[Items listed in a dataset]
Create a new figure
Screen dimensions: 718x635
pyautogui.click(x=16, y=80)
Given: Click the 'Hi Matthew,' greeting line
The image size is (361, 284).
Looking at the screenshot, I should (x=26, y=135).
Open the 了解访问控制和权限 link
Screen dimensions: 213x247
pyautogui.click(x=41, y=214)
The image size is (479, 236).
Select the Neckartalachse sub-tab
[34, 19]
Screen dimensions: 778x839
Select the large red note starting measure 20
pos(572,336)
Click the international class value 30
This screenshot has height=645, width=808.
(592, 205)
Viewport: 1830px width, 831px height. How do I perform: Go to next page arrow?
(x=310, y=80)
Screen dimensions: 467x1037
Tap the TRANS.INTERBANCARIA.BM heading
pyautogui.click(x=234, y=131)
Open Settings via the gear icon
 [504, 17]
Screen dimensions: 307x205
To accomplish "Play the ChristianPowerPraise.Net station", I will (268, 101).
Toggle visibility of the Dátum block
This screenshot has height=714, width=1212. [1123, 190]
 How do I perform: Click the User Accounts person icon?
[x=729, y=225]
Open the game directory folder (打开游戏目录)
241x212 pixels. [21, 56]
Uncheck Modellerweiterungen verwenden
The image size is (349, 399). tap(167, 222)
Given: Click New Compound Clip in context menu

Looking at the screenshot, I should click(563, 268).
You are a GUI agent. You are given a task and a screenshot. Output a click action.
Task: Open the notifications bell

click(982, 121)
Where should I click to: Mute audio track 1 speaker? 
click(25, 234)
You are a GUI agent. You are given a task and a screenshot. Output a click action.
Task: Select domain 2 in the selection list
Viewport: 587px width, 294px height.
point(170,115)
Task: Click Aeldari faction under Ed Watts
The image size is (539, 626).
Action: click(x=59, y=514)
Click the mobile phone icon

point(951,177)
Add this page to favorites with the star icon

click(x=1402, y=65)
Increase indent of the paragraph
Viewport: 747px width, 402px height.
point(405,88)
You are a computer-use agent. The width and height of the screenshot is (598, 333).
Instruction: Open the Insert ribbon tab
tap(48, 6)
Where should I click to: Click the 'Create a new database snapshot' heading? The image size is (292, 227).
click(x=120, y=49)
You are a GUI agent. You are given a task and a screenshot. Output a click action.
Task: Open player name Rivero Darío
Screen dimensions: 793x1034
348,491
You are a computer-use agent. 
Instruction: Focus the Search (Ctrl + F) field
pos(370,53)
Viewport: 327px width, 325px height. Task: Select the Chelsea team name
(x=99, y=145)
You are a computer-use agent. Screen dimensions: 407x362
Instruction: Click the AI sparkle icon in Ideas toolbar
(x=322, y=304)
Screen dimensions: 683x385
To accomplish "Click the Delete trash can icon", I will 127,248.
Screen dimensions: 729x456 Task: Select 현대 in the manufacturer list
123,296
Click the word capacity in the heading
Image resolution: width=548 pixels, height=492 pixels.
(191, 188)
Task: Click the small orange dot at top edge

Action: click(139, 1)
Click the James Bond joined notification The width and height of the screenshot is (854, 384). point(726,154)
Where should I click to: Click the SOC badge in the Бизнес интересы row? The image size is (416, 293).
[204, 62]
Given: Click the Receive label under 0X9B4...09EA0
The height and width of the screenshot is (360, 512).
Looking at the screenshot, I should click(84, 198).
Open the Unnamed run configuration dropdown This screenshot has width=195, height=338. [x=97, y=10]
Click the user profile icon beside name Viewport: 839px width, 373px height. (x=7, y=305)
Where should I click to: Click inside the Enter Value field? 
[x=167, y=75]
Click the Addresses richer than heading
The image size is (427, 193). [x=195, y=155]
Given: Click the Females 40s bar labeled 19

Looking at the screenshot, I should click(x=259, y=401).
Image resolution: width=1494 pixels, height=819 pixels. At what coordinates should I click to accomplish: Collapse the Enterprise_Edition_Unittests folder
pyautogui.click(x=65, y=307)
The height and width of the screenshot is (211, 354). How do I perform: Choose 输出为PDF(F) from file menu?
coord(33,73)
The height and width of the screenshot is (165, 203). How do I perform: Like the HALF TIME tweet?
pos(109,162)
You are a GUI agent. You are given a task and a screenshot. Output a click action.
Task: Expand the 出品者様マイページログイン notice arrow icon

▸ **Problem to solve**:
Find the line that contains "Click the word capacity in the heading" in the data above. Reproduce it and every later line exactly, through the last one.

▸ **Answer space**:
Click the word capacity in the heading
Image resolution: width=548 pixels, height=492 pixels.
(191, 188)
Task: Click the small orange dot at top edge

Action: click(139, 1)
Click the James Bond joined notification The width and height of the screenshot is (854, 384). point(726,154)
Where should I click to: Click the SOC badge in the Бизнес интересы row? The image size is (416, 293).
[204, 62]
Given: Click the Receive label under 0X9B4...09EA0
The height and width of the screenshot is (360, 512).
Looking at the screenshot, I should click(84, 198).
Open the Unnamed run configuration dropdown This screenshot has width=195, height=338. [x=97, y=10]
Click the user profile icon beside name Viewport: 839px width, 373px height. (x=7, y=305)
Where should I click to: Click inside the Enter Value field? 
[x=167, y=75]
Click the Addresses richer than heading
The image size is (427, 193). [x=195, y=155]
Given: Click the Females 40s bar labeled 19

Looking at the screenshot, I should click(x=259, y=401).
Image resolution: width=1494 pixels, height=819 pixels. At what coordinates should I click to accomplish: Collapse the Enterprise_Edition_Unittests folder
pyautogui.click(x=65, y=307)
The height and width of the screenshot is (211, 354). How do I perform: Choose 输出为PDF(F) from file menu?
coord(33,73)
The height and width of the screenshot is (165, 203). How do I perform: Like the HALF TIME tweet?
pos(109,162)
You are a GUI agent. You are given a task and a screenshot. Output a click action.
Task: Expand the 出品者様マイページログイン notice arrow icon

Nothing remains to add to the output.